Express the listing as a JSON list of strings, starting at the line that contains "The width and height of the screenshot is (679, 579)." and ending at the last line of the listing, both included. Use one string per line and omit blank lines.

*** Data Section Begins ***

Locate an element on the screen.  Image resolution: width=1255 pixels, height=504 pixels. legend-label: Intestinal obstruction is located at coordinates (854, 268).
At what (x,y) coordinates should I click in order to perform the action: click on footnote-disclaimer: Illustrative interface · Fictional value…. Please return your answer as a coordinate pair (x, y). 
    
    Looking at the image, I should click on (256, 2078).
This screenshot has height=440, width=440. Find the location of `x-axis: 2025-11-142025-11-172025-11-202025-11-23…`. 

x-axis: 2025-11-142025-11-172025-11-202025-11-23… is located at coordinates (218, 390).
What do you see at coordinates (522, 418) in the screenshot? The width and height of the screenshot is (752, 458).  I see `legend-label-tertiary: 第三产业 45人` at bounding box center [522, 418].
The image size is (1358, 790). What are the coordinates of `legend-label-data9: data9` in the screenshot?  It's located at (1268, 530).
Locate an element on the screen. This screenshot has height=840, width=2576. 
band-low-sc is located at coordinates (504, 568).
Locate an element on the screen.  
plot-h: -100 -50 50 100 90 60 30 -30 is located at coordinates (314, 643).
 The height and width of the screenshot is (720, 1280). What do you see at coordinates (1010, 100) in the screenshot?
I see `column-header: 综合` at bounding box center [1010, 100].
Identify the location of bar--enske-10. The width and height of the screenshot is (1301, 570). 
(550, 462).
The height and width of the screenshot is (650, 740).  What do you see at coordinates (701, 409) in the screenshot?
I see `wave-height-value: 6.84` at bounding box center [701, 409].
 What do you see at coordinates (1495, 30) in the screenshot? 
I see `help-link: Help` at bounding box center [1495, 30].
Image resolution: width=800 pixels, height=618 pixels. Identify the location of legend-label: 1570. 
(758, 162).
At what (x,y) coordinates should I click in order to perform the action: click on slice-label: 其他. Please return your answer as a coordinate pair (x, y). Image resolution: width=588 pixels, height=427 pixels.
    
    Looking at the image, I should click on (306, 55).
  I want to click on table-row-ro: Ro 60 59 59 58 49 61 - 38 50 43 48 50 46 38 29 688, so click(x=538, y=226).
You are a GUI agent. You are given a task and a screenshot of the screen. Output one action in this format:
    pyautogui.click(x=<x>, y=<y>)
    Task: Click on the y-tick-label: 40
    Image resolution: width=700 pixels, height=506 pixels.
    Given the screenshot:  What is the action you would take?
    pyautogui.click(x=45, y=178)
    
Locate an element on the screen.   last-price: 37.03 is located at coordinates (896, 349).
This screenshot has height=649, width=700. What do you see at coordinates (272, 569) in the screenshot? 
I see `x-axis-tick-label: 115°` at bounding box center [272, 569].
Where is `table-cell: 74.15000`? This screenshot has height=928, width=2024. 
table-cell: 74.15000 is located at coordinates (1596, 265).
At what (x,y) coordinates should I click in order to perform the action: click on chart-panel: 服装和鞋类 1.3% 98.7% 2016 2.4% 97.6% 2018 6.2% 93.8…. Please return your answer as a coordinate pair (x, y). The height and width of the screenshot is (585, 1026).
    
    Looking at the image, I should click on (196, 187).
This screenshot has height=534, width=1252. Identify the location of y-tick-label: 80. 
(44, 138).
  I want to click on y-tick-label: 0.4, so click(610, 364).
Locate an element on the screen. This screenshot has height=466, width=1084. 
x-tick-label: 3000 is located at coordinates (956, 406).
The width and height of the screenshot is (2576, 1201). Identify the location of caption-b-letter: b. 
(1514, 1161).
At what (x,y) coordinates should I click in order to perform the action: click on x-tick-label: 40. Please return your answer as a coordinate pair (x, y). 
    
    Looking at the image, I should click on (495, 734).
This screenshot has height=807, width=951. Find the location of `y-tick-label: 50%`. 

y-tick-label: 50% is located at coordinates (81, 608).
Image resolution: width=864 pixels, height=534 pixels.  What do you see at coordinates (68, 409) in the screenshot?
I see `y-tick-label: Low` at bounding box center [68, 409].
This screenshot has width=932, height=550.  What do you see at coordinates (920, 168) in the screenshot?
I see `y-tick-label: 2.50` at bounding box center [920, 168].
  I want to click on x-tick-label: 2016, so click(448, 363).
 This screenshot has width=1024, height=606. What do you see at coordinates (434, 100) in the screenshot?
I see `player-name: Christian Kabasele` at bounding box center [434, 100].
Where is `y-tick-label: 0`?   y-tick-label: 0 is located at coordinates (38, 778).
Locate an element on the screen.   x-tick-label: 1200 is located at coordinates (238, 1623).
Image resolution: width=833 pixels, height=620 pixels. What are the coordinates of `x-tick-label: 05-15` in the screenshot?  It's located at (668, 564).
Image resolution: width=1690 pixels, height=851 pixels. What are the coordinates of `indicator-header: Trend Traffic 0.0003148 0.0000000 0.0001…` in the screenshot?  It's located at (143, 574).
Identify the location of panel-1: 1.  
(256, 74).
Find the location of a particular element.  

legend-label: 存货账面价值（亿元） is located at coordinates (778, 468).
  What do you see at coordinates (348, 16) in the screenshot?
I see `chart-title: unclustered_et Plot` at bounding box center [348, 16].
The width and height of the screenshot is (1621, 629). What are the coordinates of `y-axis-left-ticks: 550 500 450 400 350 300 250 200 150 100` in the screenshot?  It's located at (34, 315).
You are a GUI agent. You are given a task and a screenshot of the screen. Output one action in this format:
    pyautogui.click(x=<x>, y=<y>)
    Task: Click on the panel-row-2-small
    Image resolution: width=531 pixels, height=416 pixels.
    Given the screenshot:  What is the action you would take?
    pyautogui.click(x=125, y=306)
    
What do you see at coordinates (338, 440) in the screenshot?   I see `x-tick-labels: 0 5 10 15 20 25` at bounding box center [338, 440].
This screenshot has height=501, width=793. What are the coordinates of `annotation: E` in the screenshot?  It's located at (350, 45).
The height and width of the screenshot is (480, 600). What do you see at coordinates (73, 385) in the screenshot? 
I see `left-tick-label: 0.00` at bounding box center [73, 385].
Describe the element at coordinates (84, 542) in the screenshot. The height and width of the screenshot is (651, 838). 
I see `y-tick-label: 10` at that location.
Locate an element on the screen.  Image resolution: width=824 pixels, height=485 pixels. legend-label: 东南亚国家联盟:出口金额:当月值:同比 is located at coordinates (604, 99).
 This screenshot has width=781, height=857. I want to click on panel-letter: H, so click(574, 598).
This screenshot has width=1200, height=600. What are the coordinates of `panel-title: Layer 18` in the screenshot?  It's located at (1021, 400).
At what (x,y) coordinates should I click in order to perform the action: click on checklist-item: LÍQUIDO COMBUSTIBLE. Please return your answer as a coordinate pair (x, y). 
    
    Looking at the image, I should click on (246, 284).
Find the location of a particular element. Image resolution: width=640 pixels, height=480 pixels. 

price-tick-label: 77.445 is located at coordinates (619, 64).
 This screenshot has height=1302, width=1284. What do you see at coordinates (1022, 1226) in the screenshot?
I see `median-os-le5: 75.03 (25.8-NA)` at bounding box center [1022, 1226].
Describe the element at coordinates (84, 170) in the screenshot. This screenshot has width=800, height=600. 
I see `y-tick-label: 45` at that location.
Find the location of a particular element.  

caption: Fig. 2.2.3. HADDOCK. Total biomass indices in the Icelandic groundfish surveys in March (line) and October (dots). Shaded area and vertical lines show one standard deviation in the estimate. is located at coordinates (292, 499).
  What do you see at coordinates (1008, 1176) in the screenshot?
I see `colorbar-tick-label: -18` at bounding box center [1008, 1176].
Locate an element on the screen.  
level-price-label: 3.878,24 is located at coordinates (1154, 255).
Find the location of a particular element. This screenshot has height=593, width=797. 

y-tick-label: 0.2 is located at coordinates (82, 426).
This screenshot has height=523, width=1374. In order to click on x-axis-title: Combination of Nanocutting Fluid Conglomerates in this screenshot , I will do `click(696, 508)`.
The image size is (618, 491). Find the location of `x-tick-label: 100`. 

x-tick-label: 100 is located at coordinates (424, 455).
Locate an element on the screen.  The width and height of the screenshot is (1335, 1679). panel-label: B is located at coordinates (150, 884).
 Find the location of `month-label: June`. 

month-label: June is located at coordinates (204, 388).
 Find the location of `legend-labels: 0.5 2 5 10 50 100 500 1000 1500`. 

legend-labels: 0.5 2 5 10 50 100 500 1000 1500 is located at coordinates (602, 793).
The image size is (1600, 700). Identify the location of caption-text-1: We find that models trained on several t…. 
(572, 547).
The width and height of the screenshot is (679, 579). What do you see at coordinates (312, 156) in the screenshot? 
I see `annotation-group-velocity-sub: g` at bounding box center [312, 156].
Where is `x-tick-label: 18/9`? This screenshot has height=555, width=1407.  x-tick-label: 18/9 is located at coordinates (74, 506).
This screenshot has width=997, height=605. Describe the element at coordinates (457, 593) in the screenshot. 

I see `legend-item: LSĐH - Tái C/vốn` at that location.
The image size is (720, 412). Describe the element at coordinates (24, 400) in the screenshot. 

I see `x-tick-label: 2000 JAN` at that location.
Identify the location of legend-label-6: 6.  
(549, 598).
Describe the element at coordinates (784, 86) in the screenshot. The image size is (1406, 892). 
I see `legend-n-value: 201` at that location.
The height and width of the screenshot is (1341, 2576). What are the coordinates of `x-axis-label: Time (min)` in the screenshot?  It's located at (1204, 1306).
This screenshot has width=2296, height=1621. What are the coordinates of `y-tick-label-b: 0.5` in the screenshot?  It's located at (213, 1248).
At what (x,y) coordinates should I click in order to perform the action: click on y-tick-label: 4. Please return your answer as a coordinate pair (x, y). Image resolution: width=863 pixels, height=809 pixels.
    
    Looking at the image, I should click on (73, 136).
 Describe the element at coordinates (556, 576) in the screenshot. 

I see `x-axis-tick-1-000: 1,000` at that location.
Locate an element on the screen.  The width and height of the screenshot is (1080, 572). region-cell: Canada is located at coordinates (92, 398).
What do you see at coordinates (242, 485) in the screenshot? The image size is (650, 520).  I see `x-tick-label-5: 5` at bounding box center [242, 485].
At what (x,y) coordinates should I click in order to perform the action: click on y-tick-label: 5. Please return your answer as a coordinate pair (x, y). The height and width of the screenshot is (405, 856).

*** Data Section Ends ***

Exercise answer:
[
  "The width and height of the screenshot is (679, 579). What do you see at coordinates (312, 156) in the screenshot? ",
  "I see `annotation-group-velocity-sub: g` at bounding box center [312, 156].",
  "Where is `x-tick-label: 18/9`? This screenshot has height=555, width=1407.  x-tick-label: 18/9 is located at coordinates (74, 506).",
  "This screenshot has width=997, height=605. Describe the element at coordinates (457, 593) in the screenshot. ",
  "I see `legend-item: LSĐH - Tái C/vốn` at that location.",
  "The image size is (720, 412). Describe the element at coordinates (24, 400) in the screenshot. ",
  "I see `x-tick-label: 2000 JAN` at that location.",
  "Identify the location of legend-label-6: 6.  ",
  "(549, 598).",
  "Describe the element at coordinates (784, 86) in the screenshot. The image size is (1406, 892). ",
  "I see `legend-n-value: 201` at that location.",
  "The height and width of the screenshot is (1341, 2576). What are the coordinates of `x-axis-label: Time (min)` in the screenshot?  It's located at (1204, 1306).",
  "This screenshot has width=2296, height=1621. What are the coordinates of `y-tick-label-b: 0.5` in the screenshot?  It's located at (213, 1248).",
  "At what (x,y) coordinates should I click in order to perform the action: click on y-tick-label: 4. Please return your answer as a coordinate pair (x, y). Image resolution: width=863 pixels, height=809 pixels.",
  "    Looking at the image, I should click on (73, 136).",
  " Describe the element at coordinates (556, 576) in the screenshot. ",
  "I see `x-axis-tick-1-000: 1,000` at that location.",
  "Locate an element on the screen.  The width and height of the screenshot is (1080, 572). region-cell: Canada is located at coordinates (92, 398).",
  "What do you see at coordinates (242, 485) in the screenshot? The image size is (650, 520).  I see `x-tick-label-5: 5` at bounding box center [242, 485].",
  "At what (x,y) coordinates should I click in order to perform the action: click on y-tick-label: 5. Please return your answer as a coordinate pair (x, y). The height and width of the screenshot is (405, 856)."
]